Required actions:
[a] According to the meeting notes on the canopy databank and metadata, in what two forms is metadata available?
[b] Continue the meeting notes on the canopy databank and metadata from the point where they stop.

Objective to provide ecologists with a lot of integrated data.
But access is on the first step, also need:
- Query and analysis-ecologist as programmers?
- Metadata-why is it so hard to get?
- Database- with data set) design ecologists as database programmers
Can we get:
-Metadata
-Common data elements for linking
-Tools

How get metadata as a by-product of increased research productivity?
Canopy Pathfinder projects (ecologists do multi-site field research with database support and study and publish data sets)
The BCD (research reference)
Databank (the project is to help people design datasets; publish them; and query data)
Within-lab research (working w/Barbara- how collaborate within lab? Students have local share repository where data is stored AND documented)
Spatial Database research


BCD- domain specific research reference overhead

One part of sequence- locate where are the data and metadata bottlenecks?
Study design -fieldwork- data entry/verification- analysis-sharing w/in group-journal publication-data archiving- data mining.

Judy walk through of canopy databank homepage
Distinction between "project" and "study" as used in databank and defined by LTER

Study -one piece of work associated with a single body of data (e.g. masters thesis)
Project-looser type collection of studies organized to answer related questions or where researchers are going to share metadata. (e.g. WESTGEC at WRCCRF)

Click on search or recent study- 1000-year chronosequence (listed as study, but Bob thinks it is more of a project with about half a dozen studies in it). Judy walked through study information provided in database.

Would be useful to be able to click on name of the individual field and get the metadata or definition of that individual field. (In the same way you can click on "data" or "table information" to get detailed information). Data is in Excel or Access format- sequel format can provide in certain format.

Can download metadata- report like form in word that allows you to read through. Now, metadata is what user provides, would be nice to have common format that could be used for a standard metadata report. If someone is interested in or willing to use database design someone else made (e.g. common variable such as 'photosynthesis), would be easier to design metadata. Metadata available in 2 forms (1. machine process metadata; 2. narrative)

Are working closely with LTER in Corvalis and others to try and standardize metadata (MBII and USGS and other standards committee). Would allow us to take their data and they could take ours. Working on it.

Judy reiterated that his is in draft format and want input on what would be useful. There was considerable comment and discussion about the word "metadata" and the fact that the info that follows it is really narrative, not metadata. Question- Could we use 2 different words for the types of metadata? There is metadata that is more of a description of the project and how it was done. Then there is more technical metadata (field descriptions; characteristic; spaces; integers vs. real numbers; accuracy etc.) Some think of metadata that can actually be manipulated.

Supplied information:
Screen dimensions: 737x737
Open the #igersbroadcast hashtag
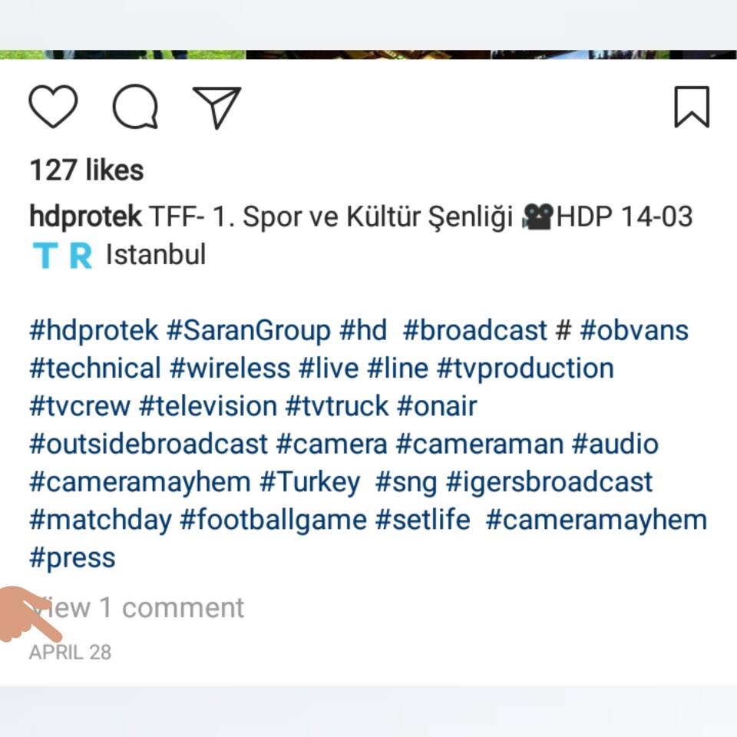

---

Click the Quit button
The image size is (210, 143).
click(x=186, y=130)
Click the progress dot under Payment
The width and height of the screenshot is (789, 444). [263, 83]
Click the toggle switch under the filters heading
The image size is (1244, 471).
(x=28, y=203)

* * *

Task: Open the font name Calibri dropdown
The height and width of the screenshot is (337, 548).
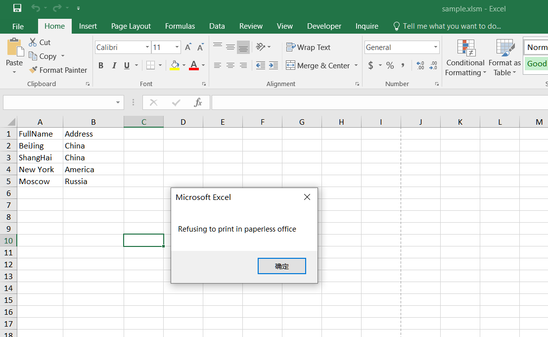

Solved tasks:
[a] Machine-process metadata and narrative.

[b]
Working on cross-queries. E.g. Want all stem data for 3 different projects- would be able to do cross level query without having to get all the data from all 3 projects. Possible on-line graphics. How get data in? A metadata form will be used- can see tomorrow. Can do on-line also.

Are researchers encouraged to follow standards of FGDC? Not many people knew what FGDC was, but after explanation most thought they were compliant with those standards, but there were a few layers in between.

Can download dataset. E.g. as zipped file- Access file. If submitted as Excel, will be able to download as Excel file. Judy showed Access database design view with all the tables and connections. Many scientists want to look at data in one big table. If scientists knew how data was connected, they could export it that way. Or some people may only be interested in a portion of the data-need to create a data form view where only some variables could be taken out and put into a form.

Judy overhead on canopy databank cross study queries-diagram of data integration to get data from databank into format researchers want.

Question
Data access policy and technology overhead
LTER- passes on dead datasets. If people publish datasets that aren't completely milked, want assurances for access control or security. You may want to have the data on the web for your partners to look at, but not for everyone.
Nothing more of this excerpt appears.